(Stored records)
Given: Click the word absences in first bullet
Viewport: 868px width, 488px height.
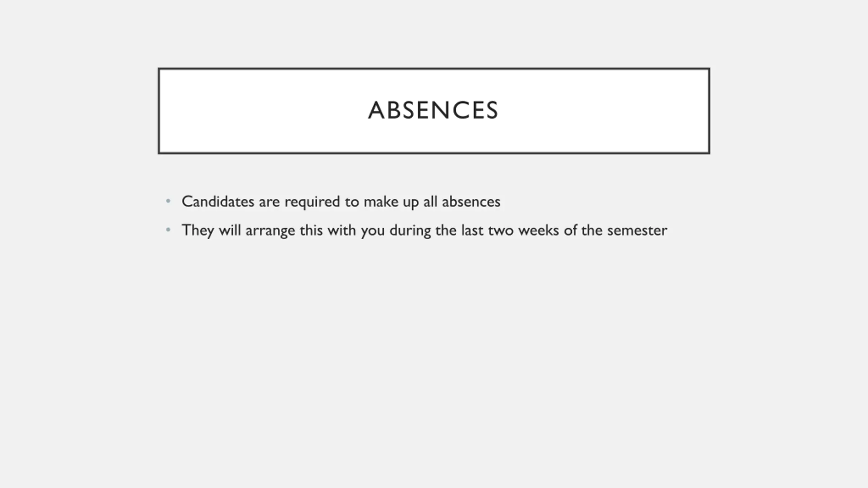Looking at the screenshot, I should click(x=471, y=201).
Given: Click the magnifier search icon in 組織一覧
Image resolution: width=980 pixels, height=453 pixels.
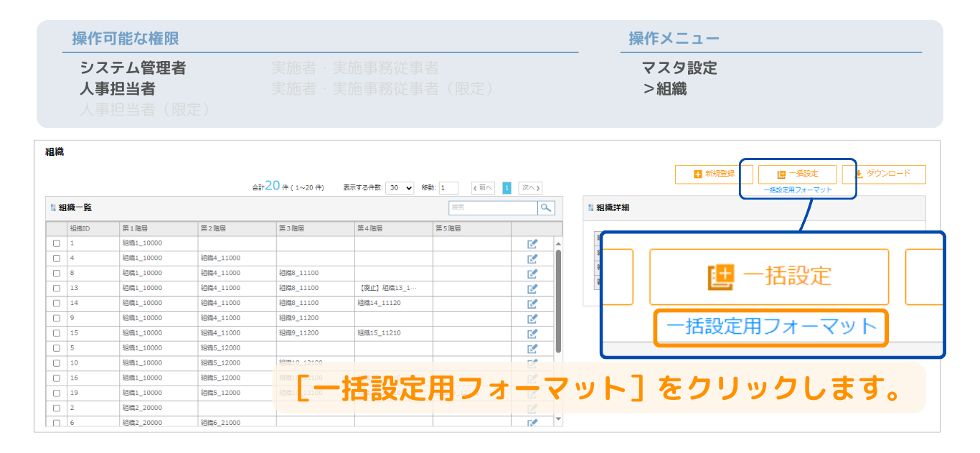Looking at the screenshot, I should [546, 207].

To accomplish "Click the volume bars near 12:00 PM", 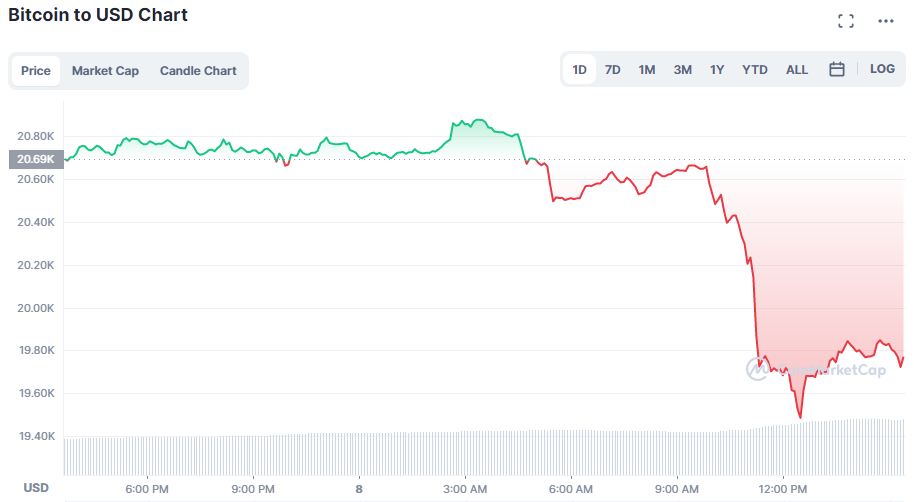I will point(783,450).
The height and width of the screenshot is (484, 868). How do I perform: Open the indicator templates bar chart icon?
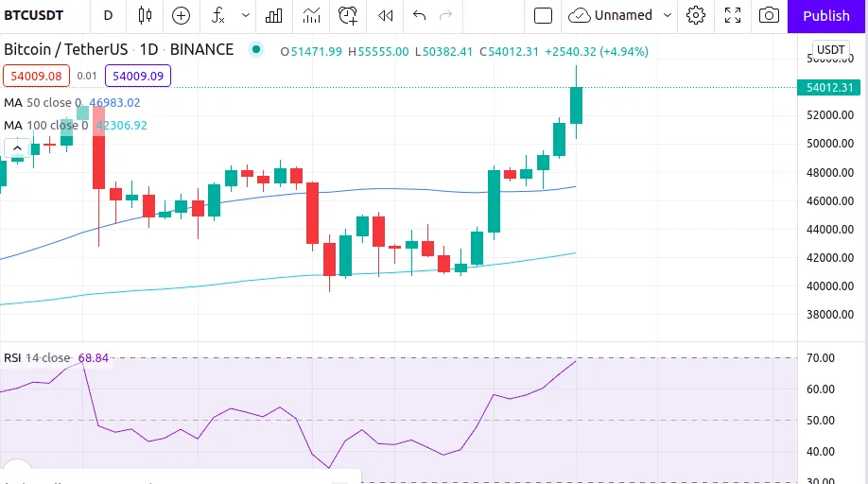pos(273,15)
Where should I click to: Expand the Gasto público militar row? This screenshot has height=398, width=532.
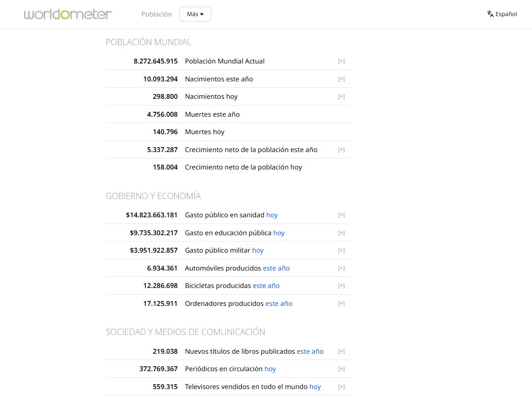[341, 250]
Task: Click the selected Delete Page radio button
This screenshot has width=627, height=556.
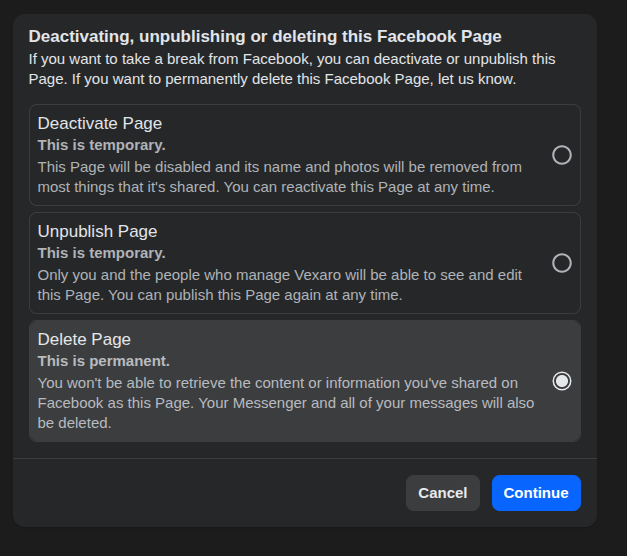Action: [x=562, y=381]
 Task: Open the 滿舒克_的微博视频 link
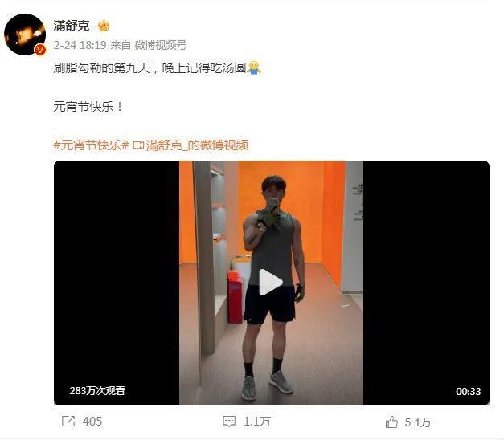197,145
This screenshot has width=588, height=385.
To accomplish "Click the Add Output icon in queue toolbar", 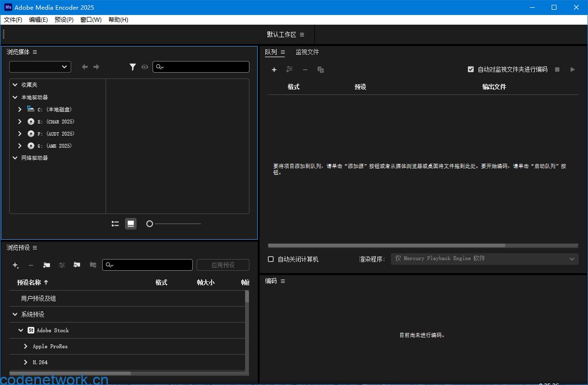I will (x=289, y=69).
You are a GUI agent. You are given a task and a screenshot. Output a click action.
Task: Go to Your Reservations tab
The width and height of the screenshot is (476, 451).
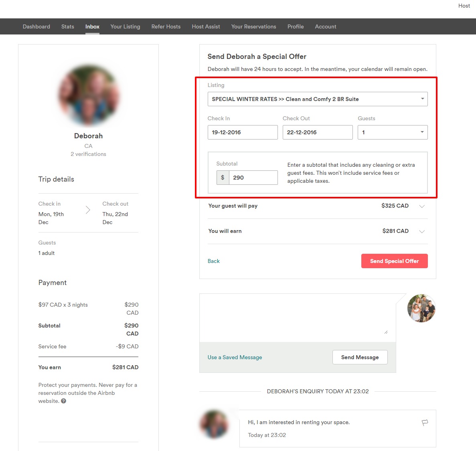(x=253, y=26)
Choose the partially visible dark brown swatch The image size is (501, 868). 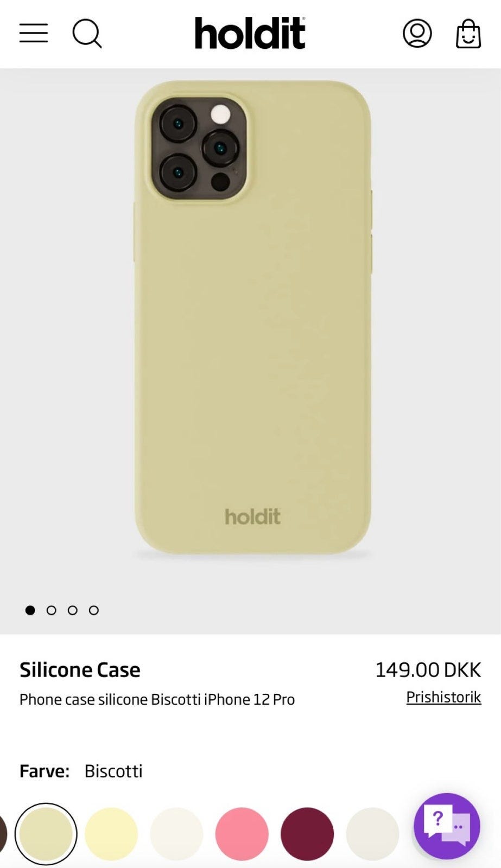click(3, 834)
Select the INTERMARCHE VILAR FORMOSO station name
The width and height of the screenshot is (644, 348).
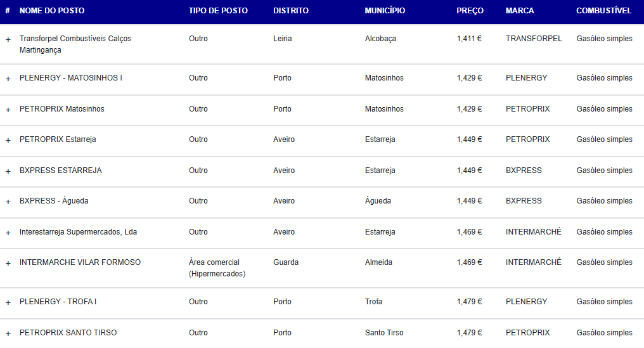tap(80, 262)
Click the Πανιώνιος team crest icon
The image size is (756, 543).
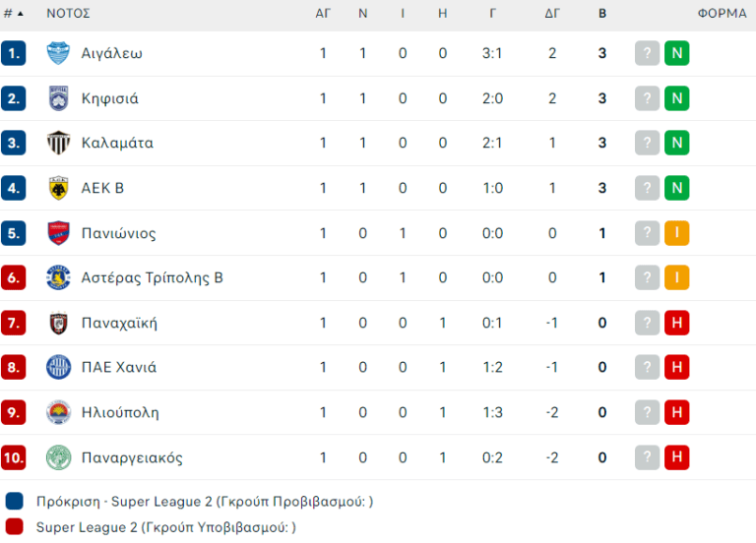[x=59, y=233]
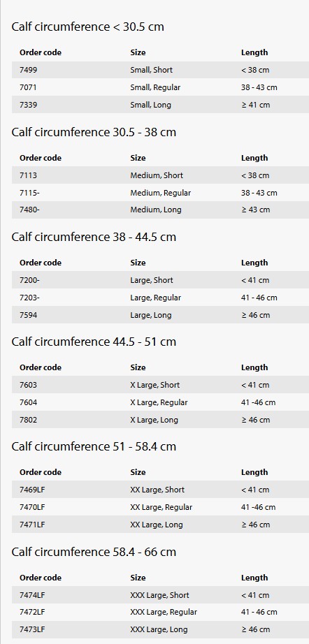Select order code 7471LF
309x644 pixels.
point(32,525)
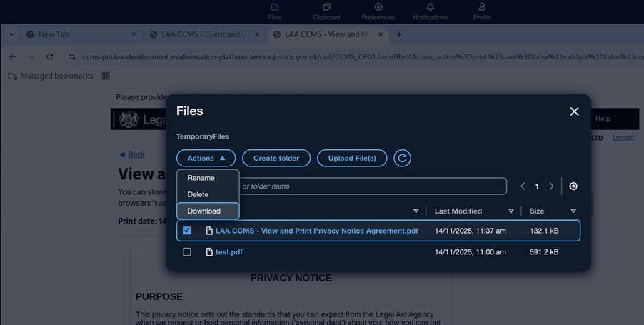Click the refresh files circular icon

pyautogui.click(x=402, y=158)
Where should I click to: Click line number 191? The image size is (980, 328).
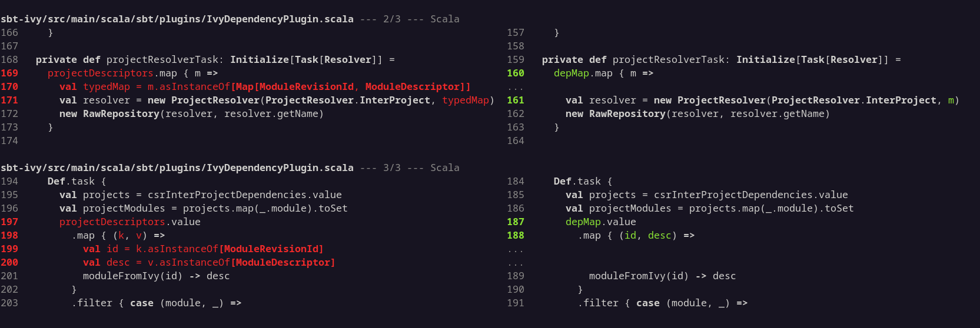(516, 303)
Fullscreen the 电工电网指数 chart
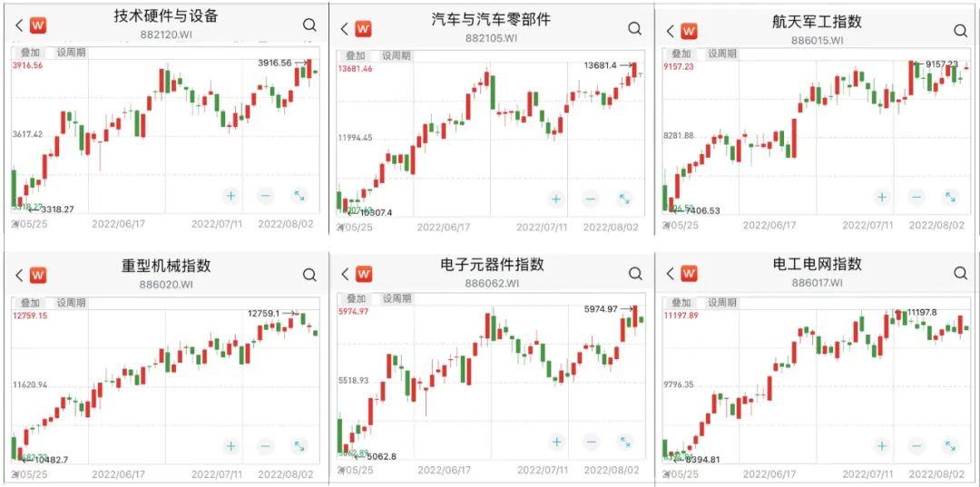 point(950,446)

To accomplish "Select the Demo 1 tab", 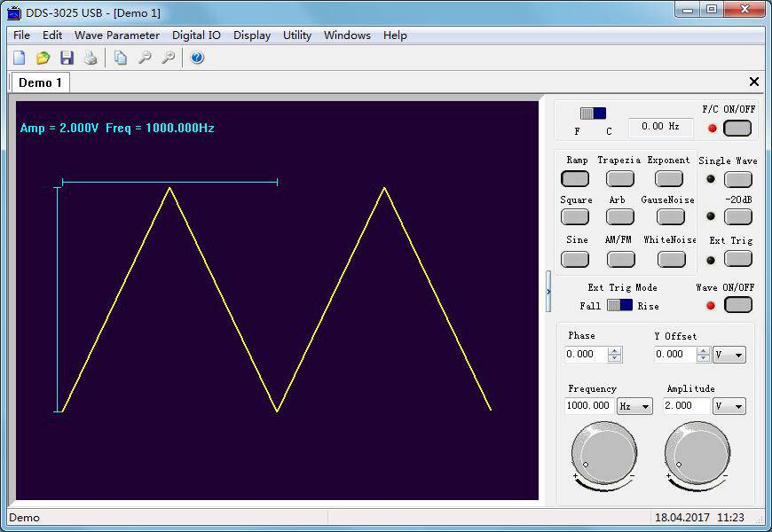I will [x=39, y=82].
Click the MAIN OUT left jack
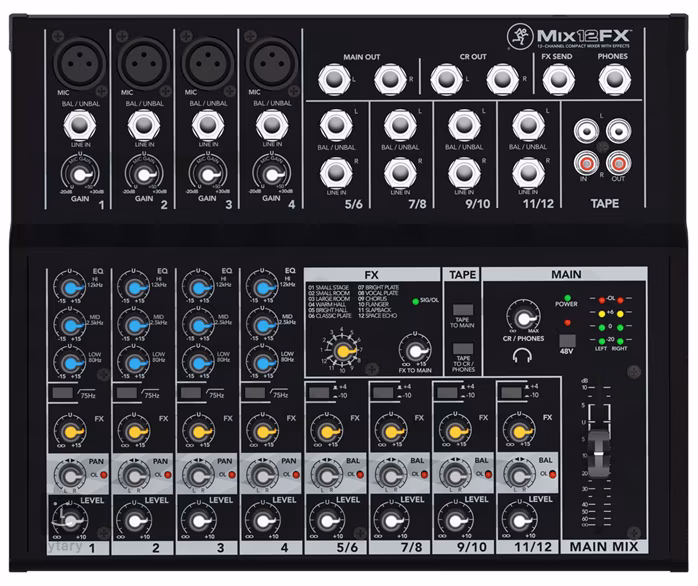 pos(331,78)
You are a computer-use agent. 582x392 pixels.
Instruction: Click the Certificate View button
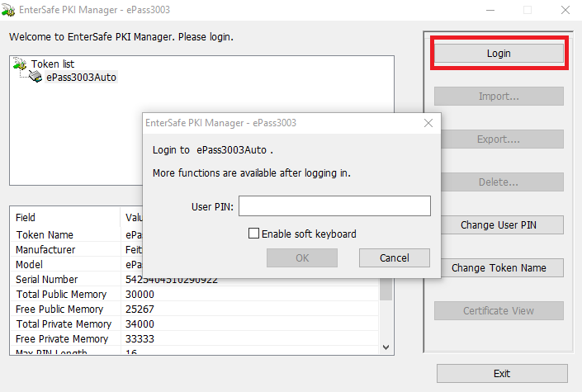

> [TRY IT] Read through the data above. Report each line that has the word "button".

> [ANSWER BOX]
Task: Click the selected Delete Page radio button
Instruction: Click the Certificate View button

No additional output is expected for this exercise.